And some of the upcoming projects are also very cool. Tachyon, for example, will enable users to share data with a very robust in-memory file system. A teammate and I, for example, could have used it recently because we were simultaneously running different analysis against the same data, so we had to cache duplicate instances on two clusters.


Spark is a wonderful project, I blogged about it just the other day: http://subprotocol.com/2013/06/17/spark-darling-of-big-data....

Spark make doing MR easy. I've used other frameworks on hadoop MR, but nothing compares with the ease with which you can express computations using it. And it does both batch and real-time/streaming. It is a very well thought-out project.


Not only it is easy to use, but the source code is a real pleasure to read, contrary to Hadoop's mess.


Can someone explain why the in-memory caching is such a big win? Does Hadoop MapReduce not do caching as well? I'd expect at least filesystem caching when the computation is running on the same machine as the data block...


Spark goes much more beyond just in-memory caching. It features a more advanced scheduler and a higher level programming abstraction.

The programming abstraction treats all data as collections (RDD in Spark terminology), and allow programmers to apply bulk transformation on these collections. Some examples of operations you can apply include the traditional map and reduce, the relational filter, join, outerJoin, and more advanced ones like sample. This abstraction makes it much easier to write distributed programs. As the Wired article mentioned, a distributed program written in Spark often looks identical to a single node program. This substantially reduces the amount of code one needs to write for distributed programs, and the best part is the code really expresses the algorithm (rather than cluttered with JobConf setup).

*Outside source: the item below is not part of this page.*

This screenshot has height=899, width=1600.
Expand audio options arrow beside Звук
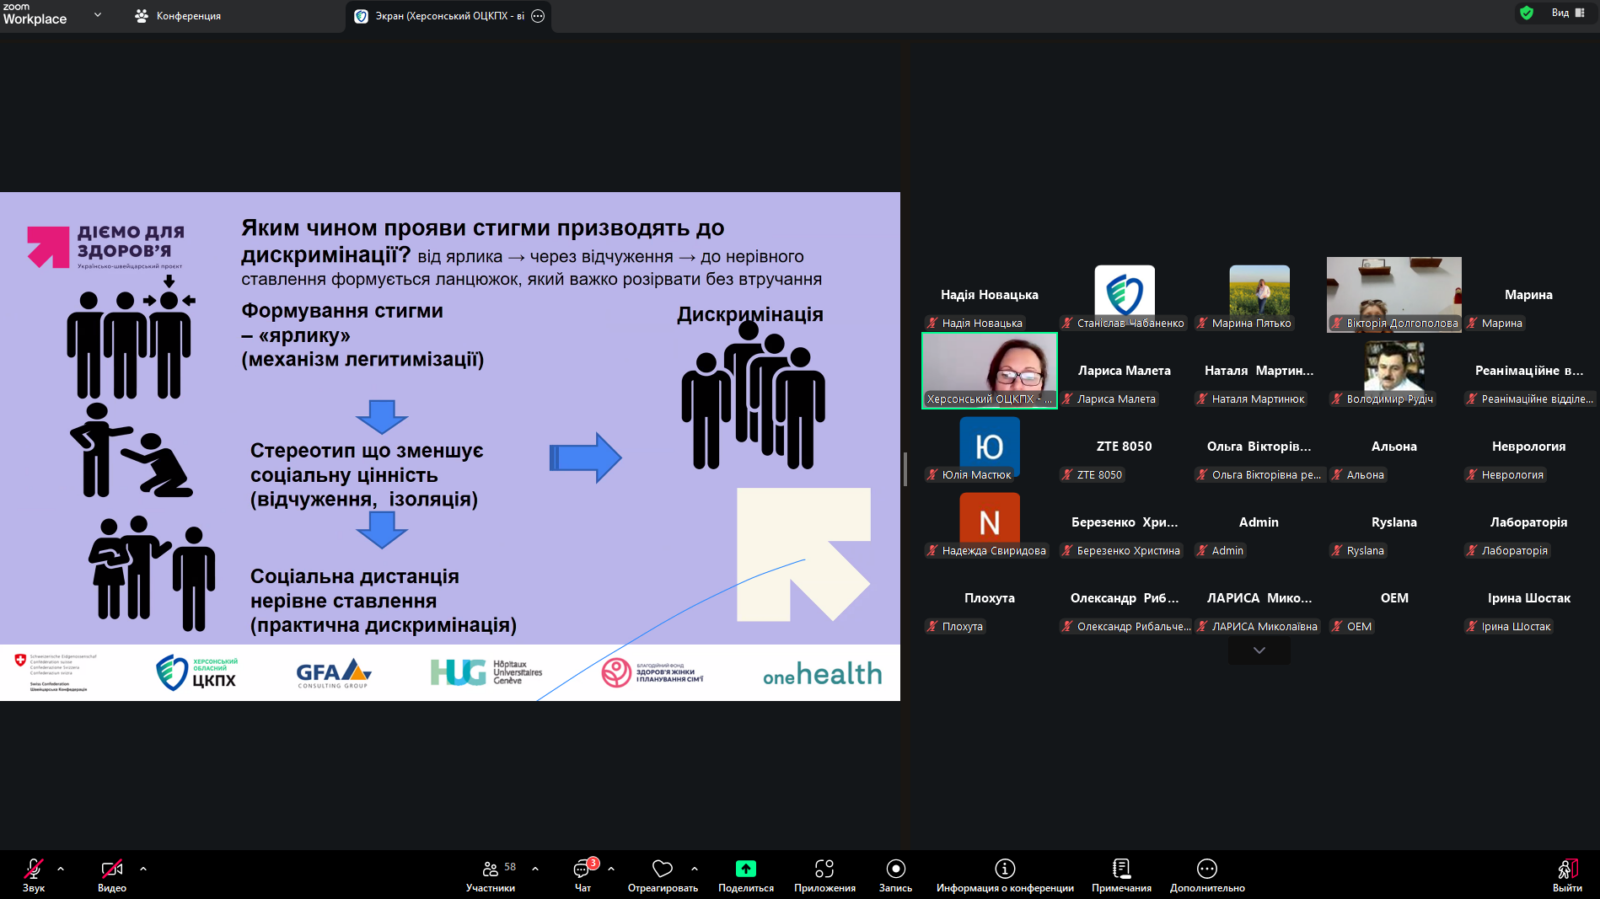point(61,869)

And the scheduler and the engine itself are aware of the general DAG of operators, so they can schedule and run those operators better. For example, if you have multiple maps, the execution gets pipelined; if you are joining two collections that are partitioned the same way, the execution avoids an expensive shuffle step.

There are many other benefits too. I'd encourage you to give a try. Thanks!

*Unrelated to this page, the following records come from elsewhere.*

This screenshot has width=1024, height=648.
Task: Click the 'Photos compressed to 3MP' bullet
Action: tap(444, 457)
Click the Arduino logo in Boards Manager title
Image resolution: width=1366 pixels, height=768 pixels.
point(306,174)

Disclaimer: I am on the Spark team at UC Berkeley.


Does Spark address the same problems as Storm?

It doesn't look like there's been any direct comparison of the two, though it looks like there's overlap. (I've wanted to start a streaming data processing project, and this looks like it would be good to consider for it.)

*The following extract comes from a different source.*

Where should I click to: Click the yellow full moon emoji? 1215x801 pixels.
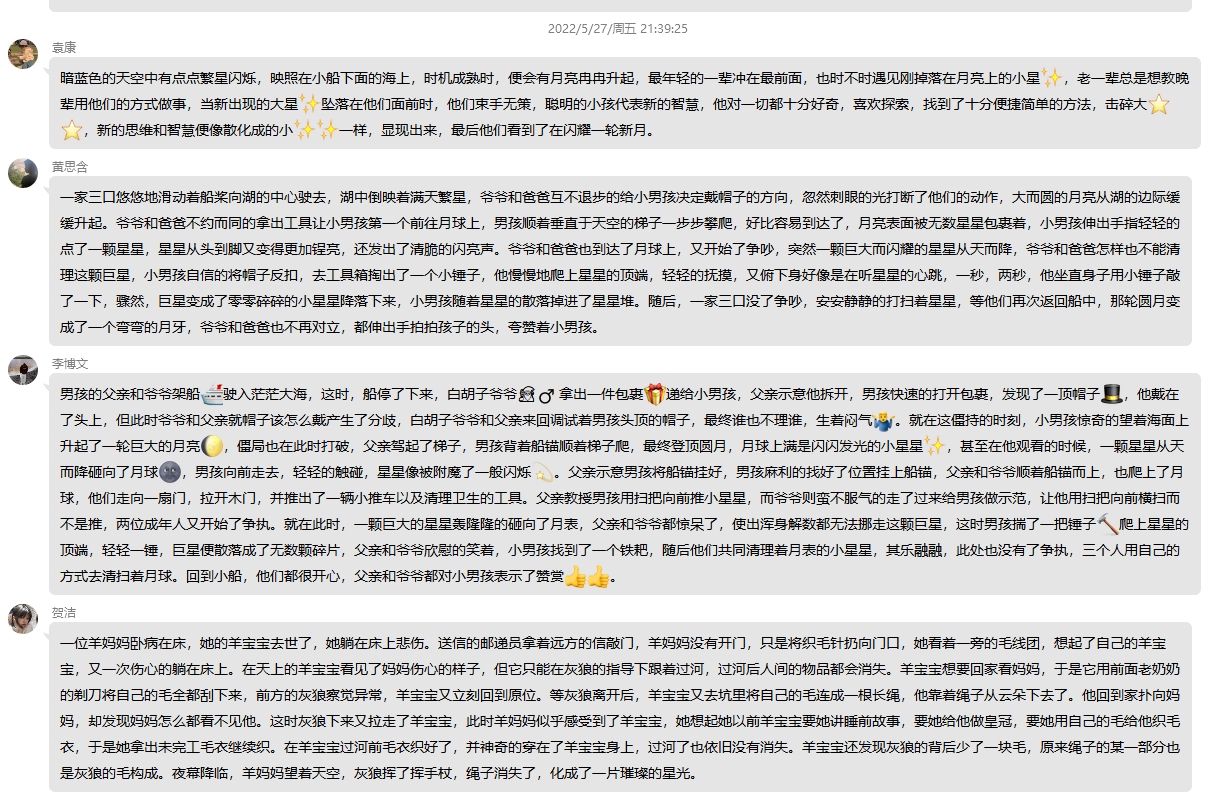pos(211,445)
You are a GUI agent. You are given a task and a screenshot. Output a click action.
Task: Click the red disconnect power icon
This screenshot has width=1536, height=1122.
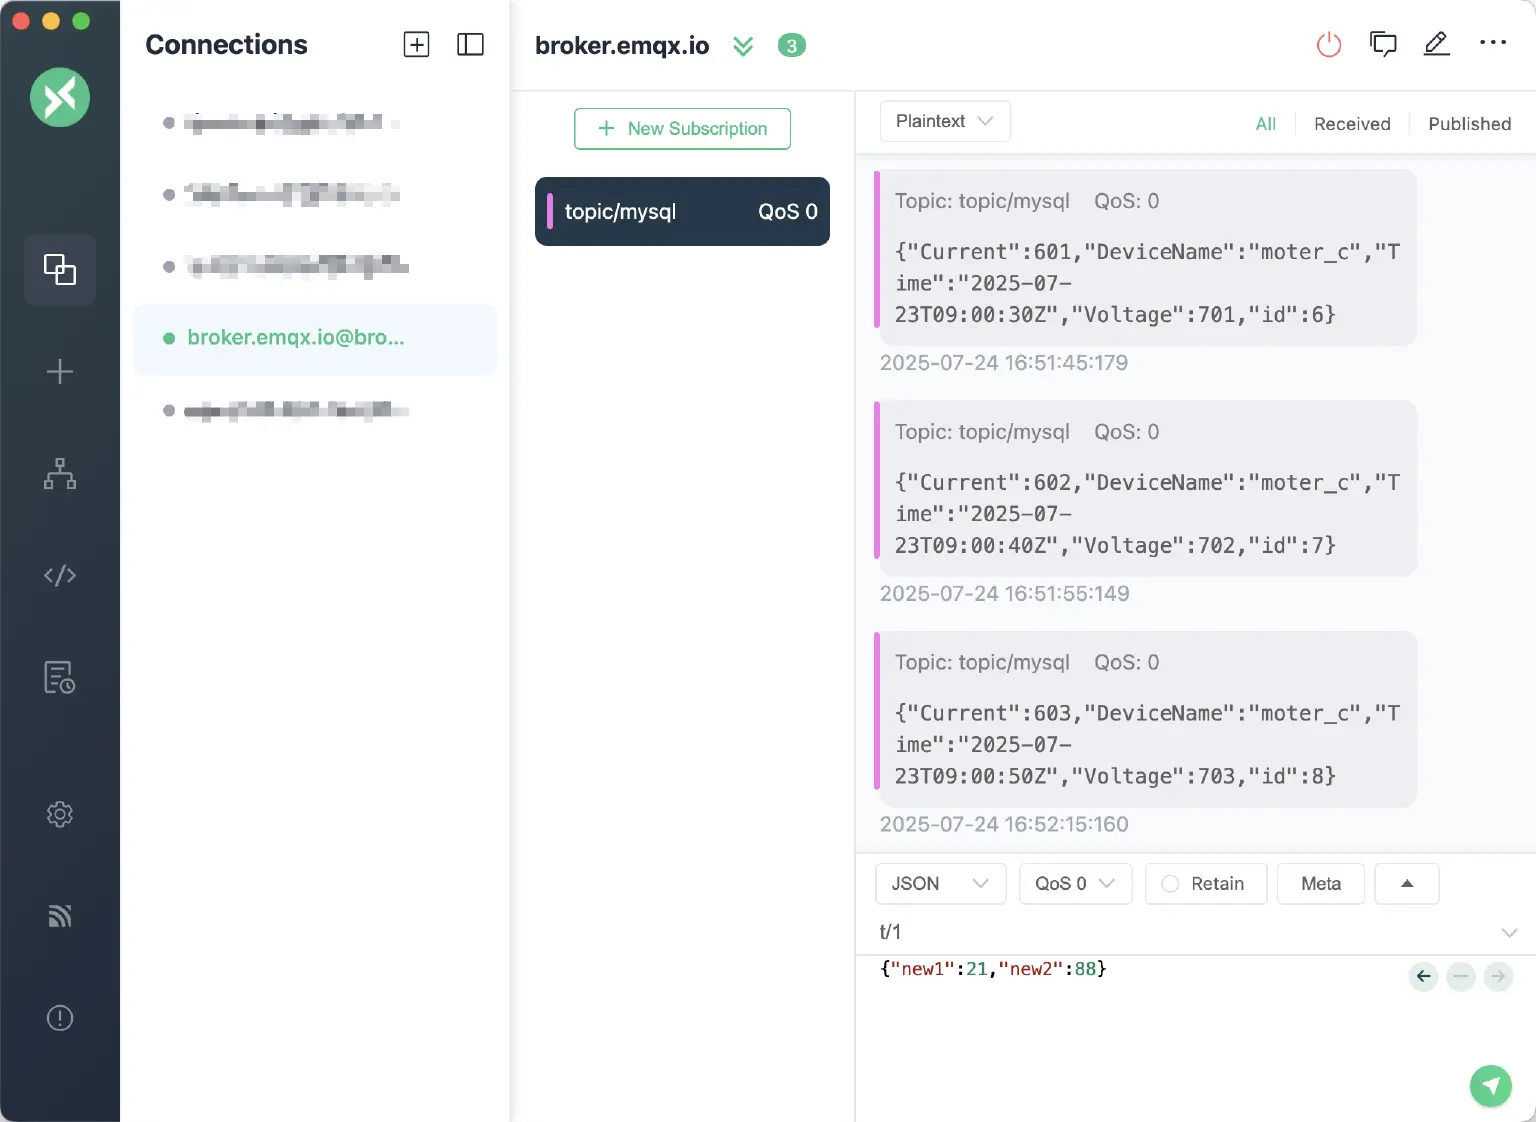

There are some nice looking Spark vs Storm graphs in their streaming presentation slides: http://spark-project.org/talks/strata_spark_streaming.pdf . Makes me wonder how biased these might be.


Last versions of Spark has ability to do stream processing. http://spark-project.org/docs/latest/streaming-programming-g...


Thanks - a nice explanation of Spark's benefits. The programming & execution models sound like big improvements - I'll check it out!


Justin: 1. Hadoop is multi-tenant. Another job could burst your cache. Unless things have dramatically changed since I first read the source a year or two ago, spark jobs basically grab control of the cluster so that the cache won't get evicted. 2. Think of Pregel and other iterative-style jobs. You may run several iterations before writing to disk to checkpoint. This can speed up your job immensely since you don't have to write & read data from slow disks. Of course you lose on fault tolerance but the speedup may be worth it.


My understanding of hadoop and hdfs is that both input and ourput are to/from disk. Your MR jobs are spun up and pointed to hdfs urls to read input from and they write to hdfs when done. This means that when there is an error, the intermediate computations don't necessarily have to be redone. However there is a trade off.

Additionally, I believe that HDFS keeps 3 copies of the data around on 3 different nodes for redundancy. So there is the overhead of that network traffic.


I did find this (now-fixed) bug/enhancement: https://issues.apache.org/jira/browse/HDFS-2246

Sounds like, with that configuration applied, the in-memory performance difference between Hadoop and Spark should not be nearly as large.


Good question. I did read the spark paper, and one reason that I found for spark doing so much better than hadoop was that it avoids the unnecessary serialization, deserialization which hadoop just can not avoid. The RDD's as mentioned by @rxin, are in memory objects and thus do not require frequent serialization/deserialization when multiple operations are being applied to data.


Unlike linear regression with normally distributed residuals, it is not possible to find a closed-form expression for the coefficient values that maximizes the likelihood function, so an iterative process must be used instead. Wikipedia


You can find closed-form expressions for SOME likelihood functions. This is the case for logistic regression.

Anyway, the takeaway that I think you were downvoted for omitting is that if you can bypass the serialization, startup, and shutdown steps associated with the traditional Hadoop iterative process you'll get a huge speedup.


Spark project itself: http://spark-project.org/


I'm not sure what is meant by supporting Scala and python.

* Here is an example of a simple job written using Scala for hadoop (and uses Mahout libraries) - https://github.com/sandys/distributed-scala-mahout/tree/wiki...

* you can embed pig inside jython

* you can write UDFs using jruby or jython.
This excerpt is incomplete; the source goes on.